Glory days? The myth of the mainline

You know the story: America’s mighty mainline Protestant churches once stretched from sea to shining sea, embracing the vast majority of American people who worshiped week after week, filling glorious churches with their hymns of praise. But, alas, they are now reduced to a handful of aging folks who can scarcely pay to keep the church furnace running. In a few weeks they’ll all be gone.
Martin Marty has written that the story of “mainline decline” is so hackneyed by now that we should just reduce it to one word—mainlinedecline. It is a narrative that has dominated the interpretation of church life in America’s older Protestant denominations since 1972, when Dean M. Kelley wrote Why Conservative Churches Are Growing.
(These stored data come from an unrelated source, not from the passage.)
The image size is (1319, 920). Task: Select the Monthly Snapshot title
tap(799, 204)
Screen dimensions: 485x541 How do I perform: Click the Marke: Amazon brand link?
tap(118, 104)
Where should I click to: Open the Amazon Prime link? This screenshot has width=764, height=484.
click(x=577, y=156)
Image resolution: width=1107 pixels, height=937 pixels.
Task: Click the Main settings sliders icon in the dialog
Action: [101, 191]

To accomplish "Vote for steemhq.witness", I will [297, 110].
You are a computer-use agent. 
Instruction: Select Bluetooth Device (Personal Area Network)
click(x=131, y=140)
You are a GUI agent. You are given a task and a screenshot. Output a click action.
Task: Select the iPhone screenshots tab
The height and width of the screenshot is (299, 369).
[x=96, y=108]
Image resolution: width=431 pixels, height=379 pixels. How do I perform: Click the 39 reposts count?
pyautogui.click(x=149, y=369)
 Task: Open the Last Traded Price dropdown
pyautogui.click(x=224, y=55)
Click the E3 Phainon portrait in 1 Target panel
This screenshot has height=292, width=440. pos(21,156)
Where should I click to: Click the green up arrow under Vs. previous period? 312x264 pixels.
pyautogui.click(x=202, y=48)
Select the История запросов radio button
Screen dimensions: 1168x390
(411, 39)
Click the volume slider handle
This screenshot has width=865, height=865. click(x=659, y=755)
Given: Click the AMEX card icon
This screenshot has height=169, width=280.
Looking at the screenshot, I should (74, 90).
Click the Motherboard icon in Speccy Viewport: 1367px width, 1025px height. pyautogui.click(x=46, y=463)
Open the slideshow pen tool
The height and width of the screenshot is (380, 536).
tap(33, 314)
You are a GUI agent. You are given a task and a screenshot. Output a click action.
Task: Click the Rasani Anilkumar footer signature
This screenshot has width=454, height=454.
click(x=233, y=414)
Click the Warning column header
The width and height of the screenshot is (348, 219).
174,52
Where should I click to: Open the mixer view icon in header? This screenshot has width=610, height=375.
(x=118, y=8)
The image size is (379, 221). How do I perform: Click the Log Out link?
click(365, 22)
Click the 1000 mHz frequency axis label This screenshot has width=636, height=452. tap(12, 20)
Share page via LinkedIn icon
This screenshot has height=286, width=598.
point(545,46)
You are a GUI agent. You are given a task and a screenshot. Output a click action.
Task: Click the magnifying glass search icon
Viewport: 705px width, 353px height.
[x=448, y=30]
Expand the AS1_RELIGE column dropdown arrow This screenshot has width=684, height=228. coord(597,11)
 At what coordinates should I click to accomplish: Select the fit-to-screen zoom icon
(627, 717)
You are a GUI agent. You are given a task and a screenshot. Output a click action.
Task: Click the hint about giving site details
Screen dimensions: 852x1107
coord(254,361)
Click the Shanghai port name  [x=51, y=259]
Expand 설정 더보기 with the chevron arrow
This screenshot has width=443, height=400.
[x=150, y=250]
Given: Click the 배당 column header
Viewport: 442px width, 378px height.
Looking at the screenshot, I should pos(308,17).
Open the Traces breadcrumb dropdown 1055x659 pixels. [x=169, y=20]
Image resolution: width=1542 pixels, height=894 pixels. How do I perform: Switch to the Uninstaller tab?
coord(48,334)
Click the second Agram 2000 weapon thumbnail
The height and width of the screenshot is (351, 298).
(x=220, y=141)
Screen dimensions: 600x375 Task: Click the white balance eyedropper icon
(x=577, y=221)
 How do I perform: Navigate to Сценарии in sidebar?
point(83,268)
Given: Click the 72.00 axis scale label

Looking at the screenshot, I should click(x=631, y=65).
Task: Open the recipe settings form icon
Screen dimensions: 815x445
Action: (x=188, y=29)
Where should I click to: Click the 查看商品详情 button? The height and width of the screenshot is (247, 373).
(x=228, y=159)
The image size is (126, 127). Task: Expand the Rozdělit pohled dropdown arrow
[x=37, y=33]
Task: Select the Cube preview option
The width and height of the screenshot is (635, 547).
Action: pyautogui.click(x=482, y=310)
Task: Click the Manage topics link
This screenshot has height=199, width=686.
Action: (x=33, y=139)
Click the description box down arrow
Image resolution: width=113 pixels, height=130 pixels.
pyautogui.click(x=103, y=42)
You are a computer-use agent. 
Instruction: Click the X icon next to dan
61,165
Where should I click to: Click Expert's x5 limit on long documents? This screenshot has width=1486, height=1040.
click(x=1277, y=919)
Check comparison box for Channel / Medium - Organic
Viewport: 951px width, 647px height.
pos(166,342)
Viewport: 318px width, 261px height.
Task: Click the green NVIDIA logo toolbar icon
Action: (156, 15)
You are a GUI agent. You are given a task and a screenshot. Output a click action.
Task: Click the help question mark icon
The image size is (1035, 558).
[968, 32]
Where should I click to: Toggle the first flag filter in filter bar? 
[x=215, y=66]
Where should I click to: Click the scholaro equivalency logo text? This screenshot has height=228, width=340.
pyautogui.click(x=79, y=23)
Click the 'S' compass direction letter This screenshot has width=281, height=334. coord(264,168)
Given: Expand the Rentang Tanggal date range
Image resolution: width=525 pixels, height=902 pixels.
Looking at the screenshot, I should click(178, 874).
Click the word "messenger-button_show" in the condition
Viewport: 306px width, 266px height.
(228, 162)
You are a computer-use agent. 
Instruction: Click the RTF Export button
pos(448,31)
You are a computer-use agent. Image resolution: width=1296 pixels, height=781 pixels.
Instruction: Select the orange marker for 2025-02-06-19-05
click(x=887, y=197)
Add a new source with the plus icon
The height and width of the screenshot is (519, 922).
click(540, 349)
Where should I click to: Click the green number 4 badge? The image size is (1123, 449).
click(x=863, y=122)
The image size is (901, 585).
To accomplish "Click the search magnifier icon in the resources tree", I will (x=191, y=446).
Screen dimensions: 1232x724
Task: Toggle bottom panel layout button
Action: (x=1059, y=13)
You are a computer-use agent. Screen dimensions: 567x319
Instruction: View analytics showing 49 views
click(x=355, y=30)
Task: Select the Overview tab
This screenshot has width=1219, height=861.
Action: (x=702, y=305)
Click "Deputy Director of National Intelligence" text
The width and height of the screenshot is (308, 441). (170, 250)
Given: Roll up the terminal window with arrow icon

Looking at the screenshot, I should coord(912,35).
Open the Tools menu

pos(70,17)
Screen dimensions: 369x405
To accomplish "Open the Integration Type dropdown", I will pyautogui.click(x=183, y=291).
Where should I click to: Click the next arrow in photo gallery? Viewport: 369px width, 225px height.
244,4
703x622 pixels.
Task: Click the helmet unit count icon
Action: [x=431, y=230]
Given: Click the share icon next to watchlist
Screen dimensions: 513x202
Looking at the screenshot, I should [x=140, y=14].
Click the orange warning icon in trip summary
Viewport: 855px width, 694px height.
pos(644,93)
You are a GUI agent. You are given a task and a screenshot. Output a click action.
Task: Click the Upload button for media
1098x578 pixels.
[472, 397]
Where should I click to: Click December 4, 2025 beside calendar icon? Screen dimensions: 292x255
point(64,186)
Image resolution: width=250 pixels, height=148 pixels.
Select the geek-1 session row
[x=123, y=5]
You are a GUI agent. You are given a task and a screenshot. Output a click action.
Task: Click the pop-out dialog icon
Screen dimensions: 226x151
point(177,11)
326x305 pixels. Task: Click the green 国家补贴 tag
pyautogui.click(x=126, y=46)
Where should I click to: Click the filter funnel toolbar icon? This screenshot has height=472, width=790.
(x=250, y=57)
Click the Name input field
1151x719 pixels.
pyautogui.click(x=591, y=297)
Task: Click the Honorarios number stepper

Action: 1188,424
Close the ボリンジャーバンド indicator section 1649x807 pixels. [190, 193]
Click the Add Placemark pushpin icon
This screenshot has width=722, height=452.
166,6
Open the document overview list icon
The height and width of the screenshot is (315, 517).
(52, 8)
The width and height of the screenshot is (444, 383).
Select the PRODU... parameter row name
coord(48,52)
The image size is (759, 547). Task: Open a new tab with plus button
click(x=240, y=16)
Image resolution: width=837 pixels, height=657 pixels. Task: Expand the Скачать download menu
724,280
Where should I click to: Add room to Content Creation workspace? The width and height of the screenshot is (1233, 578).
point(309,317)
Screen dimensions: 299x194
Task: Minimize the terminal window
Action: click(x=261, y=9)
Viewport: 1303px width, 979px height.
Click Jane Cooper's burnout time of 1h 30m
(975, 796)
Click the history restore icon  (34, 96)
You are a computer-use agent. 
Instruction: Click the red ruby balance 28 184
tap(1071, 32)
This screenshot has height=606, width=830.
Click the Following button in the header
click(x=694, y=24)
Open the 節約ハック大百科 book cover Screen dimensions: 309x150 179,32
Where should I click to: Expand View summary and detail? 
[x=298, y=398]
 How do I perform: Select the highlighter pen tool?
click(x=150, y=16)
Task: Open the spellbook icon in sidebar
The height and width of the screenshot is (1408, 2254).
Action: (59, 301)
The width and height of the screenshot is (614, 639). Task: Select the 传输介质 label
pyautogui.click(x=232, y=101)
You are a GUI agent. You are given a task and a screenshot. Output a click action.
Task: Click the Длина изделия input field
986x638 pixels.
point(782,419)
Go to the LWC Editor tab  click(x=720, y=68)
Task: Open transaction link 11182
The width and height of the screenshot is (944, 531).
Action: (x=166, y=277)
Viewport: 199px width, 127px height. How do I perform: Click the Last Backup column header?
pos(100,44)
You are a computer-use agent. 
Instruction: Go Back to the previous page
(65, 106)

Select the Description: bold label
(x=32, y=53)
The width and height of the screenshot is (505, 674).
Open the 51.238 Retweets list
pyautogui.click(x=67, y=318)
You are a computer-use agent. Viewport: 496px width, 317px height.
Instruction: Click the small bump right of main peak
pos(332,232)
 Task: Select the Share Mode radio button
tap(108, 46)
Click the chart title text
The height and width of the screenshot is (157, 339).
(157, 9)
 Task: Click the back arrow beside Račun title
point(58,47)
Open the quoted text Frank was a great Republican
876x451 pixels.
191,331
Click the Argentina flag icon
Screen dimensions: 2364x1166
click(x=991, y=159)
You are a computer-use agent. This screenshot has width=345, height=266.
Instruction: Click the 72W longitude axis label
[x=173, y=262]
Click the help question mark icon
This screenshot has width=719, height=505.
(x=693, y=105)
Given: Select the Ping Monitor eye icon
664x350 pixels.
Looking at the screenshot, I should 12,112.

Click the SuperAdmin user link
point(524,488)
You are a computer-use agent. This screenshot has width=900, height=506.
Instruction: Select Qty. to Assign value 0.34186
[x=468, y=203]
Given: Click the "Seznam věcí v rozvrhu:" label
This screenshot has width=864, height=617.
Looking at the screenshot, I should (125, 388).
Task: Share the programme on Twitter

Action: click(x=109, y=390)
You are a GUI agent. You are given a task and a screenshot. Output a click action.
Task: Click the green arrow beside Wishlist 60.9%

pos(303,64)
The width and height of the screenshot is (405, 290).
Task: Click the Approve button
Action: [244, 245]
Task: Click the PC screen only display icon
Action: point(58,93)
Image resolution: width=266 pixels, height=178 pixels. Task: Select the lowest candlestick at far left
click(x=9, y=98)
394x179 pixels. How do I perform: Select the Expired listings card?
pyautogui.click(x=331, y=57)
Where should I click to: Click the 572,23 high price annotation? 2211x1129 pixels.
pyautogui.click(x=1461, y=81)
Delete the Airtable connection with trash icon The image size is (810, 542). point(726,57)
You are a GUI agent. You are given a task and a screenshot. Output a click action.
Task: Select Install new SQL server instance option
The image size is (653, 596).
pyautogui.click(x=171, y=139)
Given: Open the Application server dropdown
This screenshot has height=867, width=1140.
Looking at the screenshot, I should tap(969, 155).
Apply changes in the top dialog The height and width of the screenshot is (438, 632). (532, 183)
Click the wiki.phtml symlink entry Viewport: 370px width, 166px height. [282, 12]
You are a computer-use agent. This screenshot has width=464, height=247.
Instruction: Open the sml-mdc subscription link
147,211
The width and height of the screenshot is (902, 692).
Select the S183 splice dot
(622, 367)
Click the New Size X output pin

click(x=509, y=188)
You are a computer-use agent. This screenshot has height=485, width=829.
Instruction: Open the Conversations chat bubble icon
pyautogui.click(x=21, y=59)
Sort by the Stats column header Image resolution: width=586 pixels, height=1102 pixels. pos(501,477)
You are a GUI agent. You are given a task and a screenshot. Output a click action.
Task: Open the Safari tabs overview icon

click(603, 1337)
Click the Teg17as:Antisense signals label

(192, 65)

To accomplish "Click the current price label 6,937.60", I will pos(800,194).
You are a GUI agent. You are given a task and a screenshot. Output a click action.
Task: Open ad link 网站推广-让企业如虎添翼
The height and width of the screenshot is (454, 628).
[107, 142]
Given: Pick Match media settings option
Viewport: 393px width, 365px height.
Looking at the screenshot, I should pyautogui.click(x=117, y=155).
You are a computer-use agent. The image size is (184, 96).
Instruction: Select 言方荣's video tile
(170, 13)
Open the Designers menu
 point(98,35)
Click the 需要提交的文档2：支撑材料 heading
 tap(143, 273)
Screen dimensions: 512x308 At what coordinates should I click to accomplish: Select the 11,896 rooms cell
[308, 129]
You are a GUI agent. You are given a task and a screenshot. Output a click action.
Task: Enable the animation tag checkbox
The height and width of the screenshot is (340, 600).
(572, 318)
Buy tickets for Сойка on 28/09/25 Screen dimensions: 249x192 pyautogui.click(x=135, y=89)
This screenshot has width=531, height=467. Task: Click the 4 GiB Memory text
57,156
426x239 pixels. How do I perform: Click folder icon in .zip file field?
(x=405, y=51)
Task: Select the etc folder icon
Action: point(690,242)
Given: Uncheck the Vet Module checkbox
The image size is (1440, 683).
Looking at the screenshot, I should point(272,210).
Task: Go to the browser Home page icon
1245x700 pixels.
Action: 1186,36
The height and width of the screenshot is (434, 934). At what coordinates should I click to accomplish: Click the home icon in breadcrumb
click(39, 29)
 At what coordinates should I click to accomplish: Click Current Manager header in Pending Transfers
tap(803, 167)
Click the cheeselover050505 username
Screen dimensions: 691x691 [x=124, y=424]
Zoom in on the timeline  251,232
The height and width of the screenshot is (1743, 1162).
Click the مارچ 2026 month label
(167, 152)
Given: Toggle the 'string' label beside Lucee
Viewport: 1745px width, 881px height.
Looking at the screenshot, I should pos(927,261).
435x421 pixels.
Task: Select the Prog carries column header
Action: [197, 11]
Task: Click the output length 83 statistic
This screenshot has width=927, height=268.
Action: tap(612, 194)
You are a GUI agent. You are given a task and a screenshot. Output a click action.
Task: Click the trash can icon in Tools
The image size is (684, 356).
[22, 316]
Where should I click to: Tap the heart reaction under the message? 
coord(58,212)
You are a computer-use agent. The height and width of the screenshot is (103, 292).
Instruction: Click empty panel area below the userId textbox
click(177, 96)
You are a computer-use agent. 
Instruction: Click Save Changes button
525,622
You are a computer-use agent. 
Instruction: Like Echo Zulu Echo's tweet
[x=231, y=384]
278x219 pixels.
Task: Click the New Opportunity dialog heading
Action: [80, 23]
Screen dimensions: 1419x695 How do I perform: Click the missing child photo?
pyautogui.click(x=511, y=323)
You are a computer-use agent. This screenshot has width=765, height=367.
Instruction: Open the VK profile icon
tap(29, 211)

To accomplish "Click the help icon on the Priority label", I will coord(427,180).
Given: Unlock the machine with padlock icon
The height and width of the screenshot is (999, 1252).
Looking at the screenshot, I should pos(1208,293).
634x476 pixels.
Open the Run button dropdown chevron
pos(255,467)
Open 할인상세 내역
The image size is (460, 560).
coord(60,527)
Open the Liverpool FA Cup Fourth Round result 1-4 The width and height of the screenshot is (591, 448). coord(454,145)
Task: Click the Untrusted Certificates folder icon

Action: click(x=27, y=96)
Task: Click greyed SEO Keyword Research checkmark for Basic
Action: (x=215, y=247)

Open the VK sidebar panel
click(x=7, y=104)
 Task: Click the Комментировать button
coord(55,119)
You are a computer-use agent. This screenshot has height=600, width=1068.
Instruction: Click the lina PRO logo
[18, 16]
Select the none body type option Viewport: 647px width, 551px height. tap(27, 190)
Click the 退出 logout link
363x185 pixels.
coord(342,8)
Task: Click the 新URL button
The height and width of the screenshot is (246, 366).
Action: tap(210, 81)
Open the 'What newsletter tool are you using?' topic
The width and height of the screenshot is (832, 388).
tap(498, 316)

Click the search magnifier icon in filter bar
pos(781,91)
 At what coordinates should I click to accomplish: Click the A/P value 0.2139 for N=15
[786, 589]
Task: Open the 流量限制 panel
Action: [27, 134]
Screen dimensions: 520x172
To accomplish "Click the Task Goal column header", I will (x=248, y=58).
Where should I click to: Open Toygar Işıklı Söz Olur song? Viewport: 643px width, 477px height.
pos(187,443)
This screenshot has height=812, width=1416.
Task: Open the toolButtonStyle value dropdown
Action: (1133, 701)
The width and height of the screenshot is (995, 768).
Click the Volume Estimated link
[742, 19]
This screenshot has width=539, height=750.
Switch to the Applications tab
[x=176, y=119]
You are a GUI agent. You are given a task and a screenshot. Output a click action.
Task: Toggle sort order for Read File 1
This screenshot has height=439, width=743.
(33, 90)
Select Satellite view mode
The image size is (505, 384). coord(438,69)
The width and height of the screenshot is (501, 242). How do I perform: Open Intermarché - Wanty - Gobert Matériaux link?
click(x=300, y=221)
But it may have a seriously faulty presupposition. We need to ask just how mighty were the older, non-Catholic and non-Orthodox Christian churches in the early 20th century. Kelley’s statistics for earlier periods were based on Edwin Scott Gaustad’s Historical Atlas of Religion in America. Kelley used these figures to show that the older Protestant churches had grown proportionately with the U.S. population up to 1960. His statistics for the period 1960–1970, in which he saw the beginnings of a decline in membership in what he called “ecumenical” churches, were based on the Yearbook(s) of American Churches prepared by the National Council of Churches, where he served.